Data cleaning from the command line

If you’ve been reading John D. Cook’s blog recently, you know he’s been writing about “computational survivalism,” using the basic Unix text manipulation tools to process data. I know Kieran Healy has also written about using these tools instead of his beloved R for preprocessing data; this article talks a little about it, but I feel certain there’s a longer discussion somewhere else. You should probably just read all his posts. And John Cook’s, too. I’ll be here when you’re done.

I use Unix tools to manipulate data all the time. Even though a lot of my analysis is done via Python and Pandas, those old command-line programs just can’t be beat when it comes to wrangling a mass of text-formatted data into a convenient shape for analysis. I have a particular example from work I was doing last week.

I needed to analyze dozens of data files from a series of tests run on a piece of equipment. The data consisted of strain gauge and pressure gauge readings taken as the machine was run. After a brief but painful stint of having the test data provided as a set of Excel files, I got the technician in charge of the data acquisition to send me the results as CSV. That’s where we’ll start.

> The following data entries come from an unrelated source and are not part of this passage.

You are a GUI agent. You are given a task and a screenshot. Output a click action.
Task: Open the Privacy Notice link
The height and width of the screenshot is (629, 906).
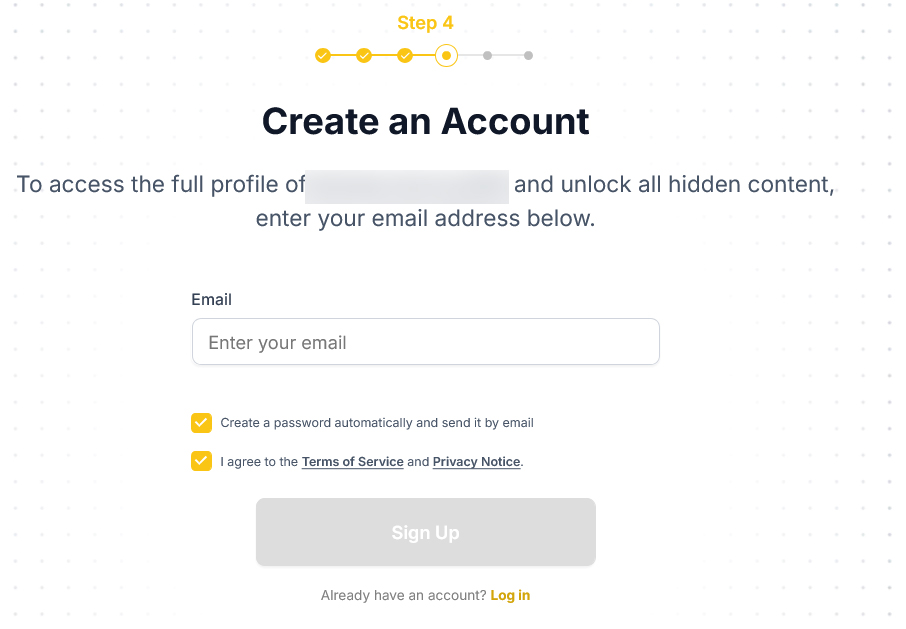coord(476,462)
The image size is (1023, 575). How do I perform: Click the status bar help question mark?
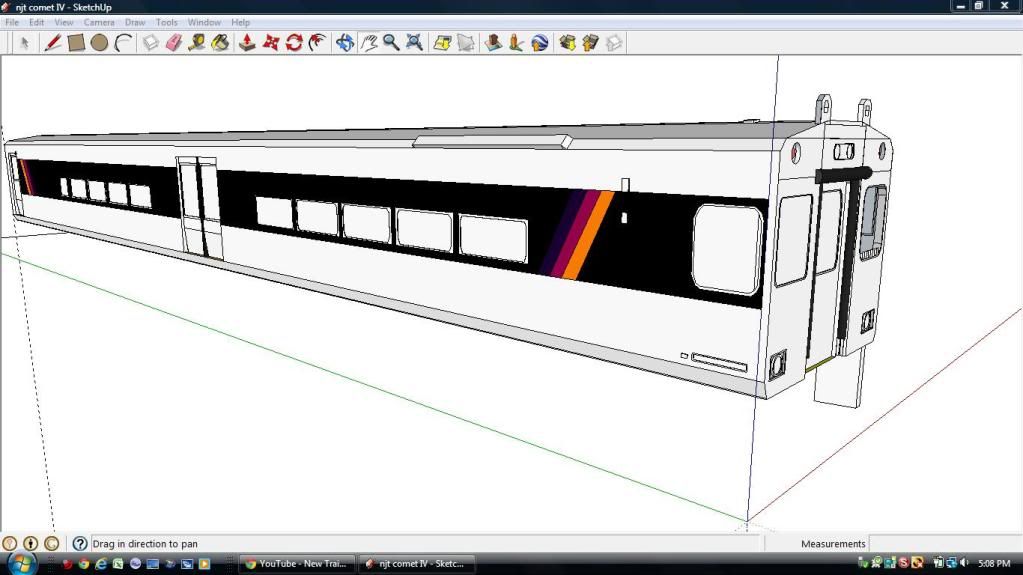point(80,544)
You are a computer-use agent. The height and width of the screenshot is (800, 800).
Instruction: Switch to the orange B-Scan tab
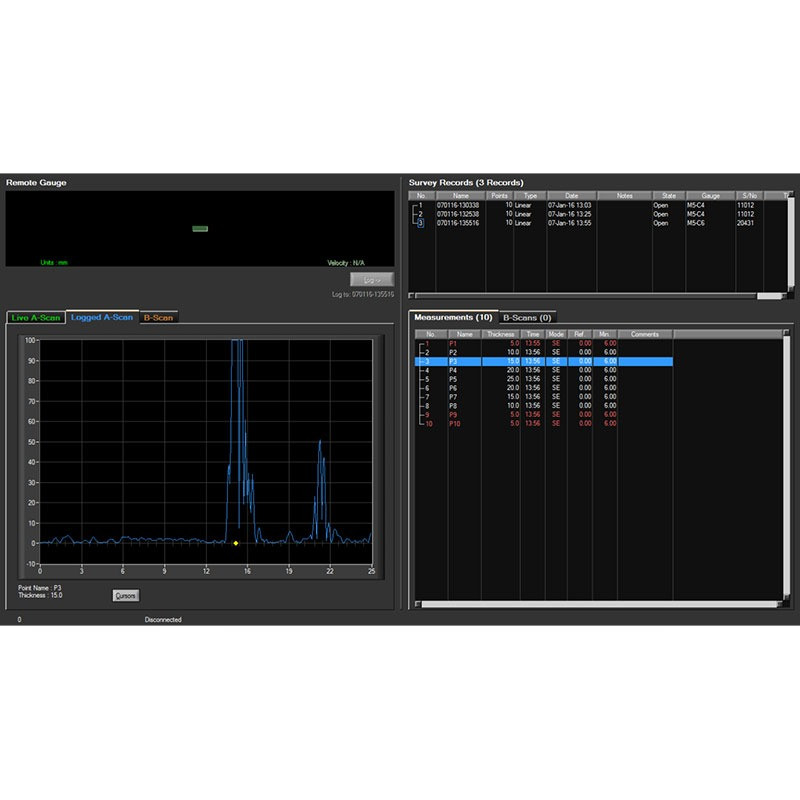point(158,317)
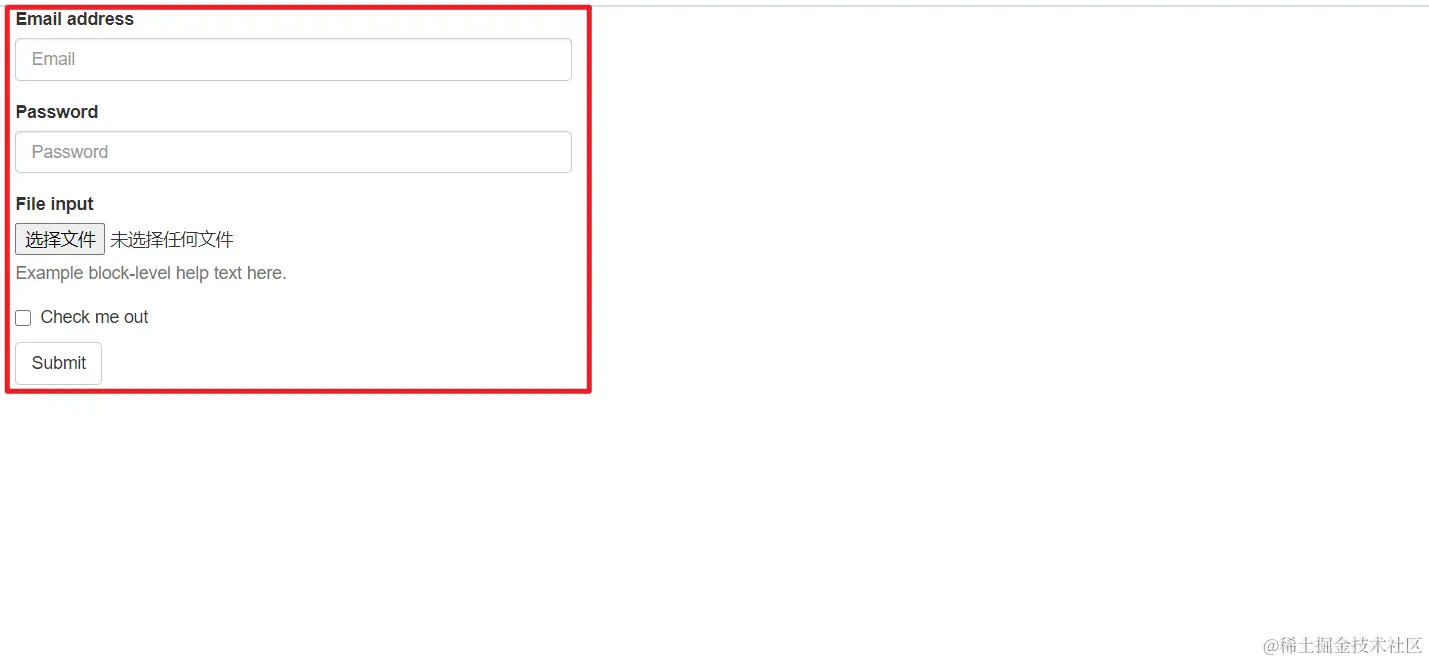Screen dimensions: 1429x662
Task: Click the 未选择任何文件 status text
Action: click(x=172, y=240)
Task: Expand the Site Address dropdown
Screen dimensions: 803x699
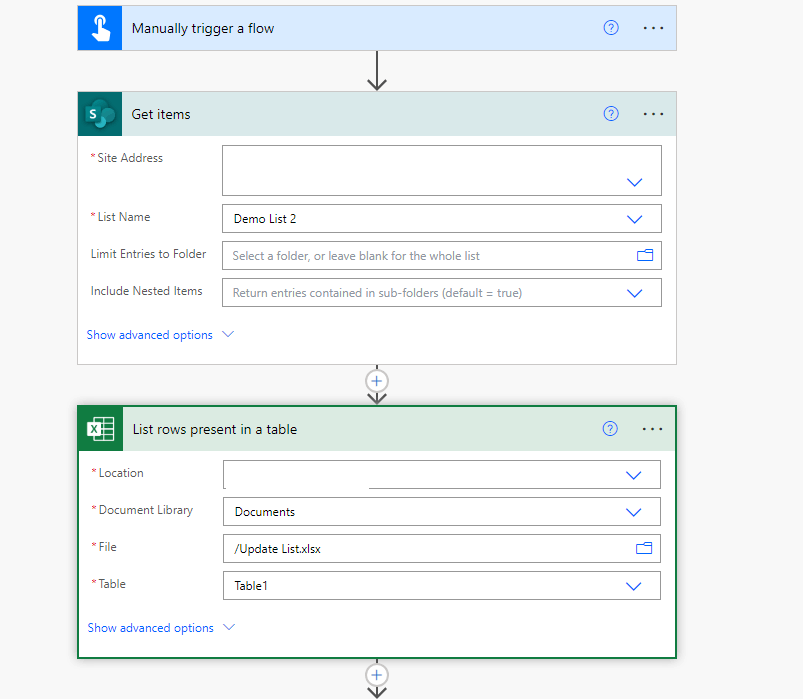Action: click(x=634, y=182)
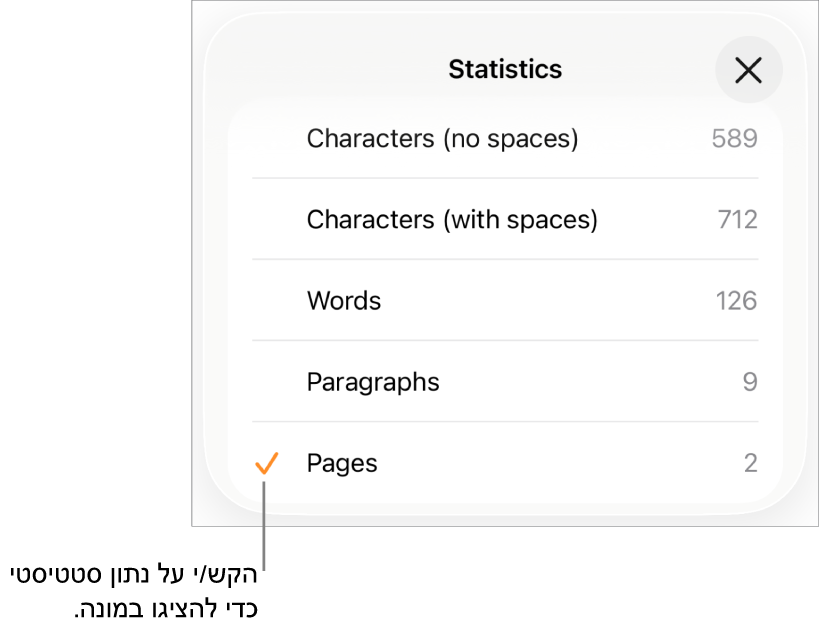Click the callout line beneath the checkmark
Screen dimensions: 819x628
(264, 530)
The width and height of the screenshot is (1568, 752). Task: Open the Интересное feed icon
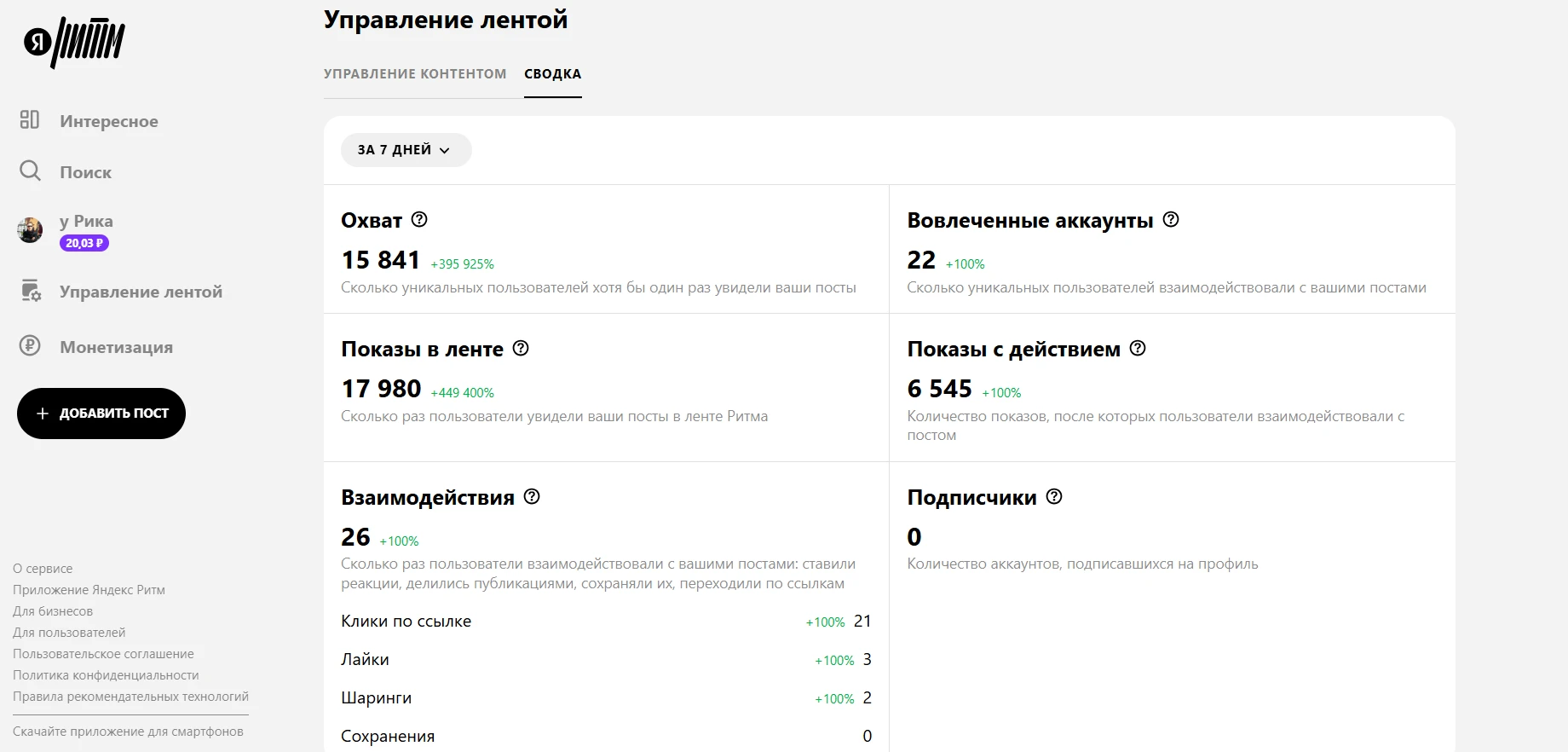coord(30,119)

Each data file starts with 17 lines of preamble information about the software, the data acquisition channels, the calibration, and so on. This is important information for documenting the tests—and I make sure the raw files are saved for later reference—but it gets in the way of importing the data as a table.

I figured a simple sed command would delete these preamble lines, but I figured wrong. For God knows what reason, the CSV file that came from the computer that collected the data was in UTF-16 format (is this common in Windows?), even though there wasn’t a single non-ASCII character in the file. UTF-16 is not something sed likes.

So I took a quick look at the iconv man page and wrote this one-liner to get the files into a format I could use:

for f in *.csv; do iconv -f UTF-16 -t UTF-8 "$f" > "$f.new"; done

I suppose I could have chosen ASCII as the “to” (-t) format, but I’m in the habit of calling my files UTF-8 even when there’s nothing outside of the ASCII range.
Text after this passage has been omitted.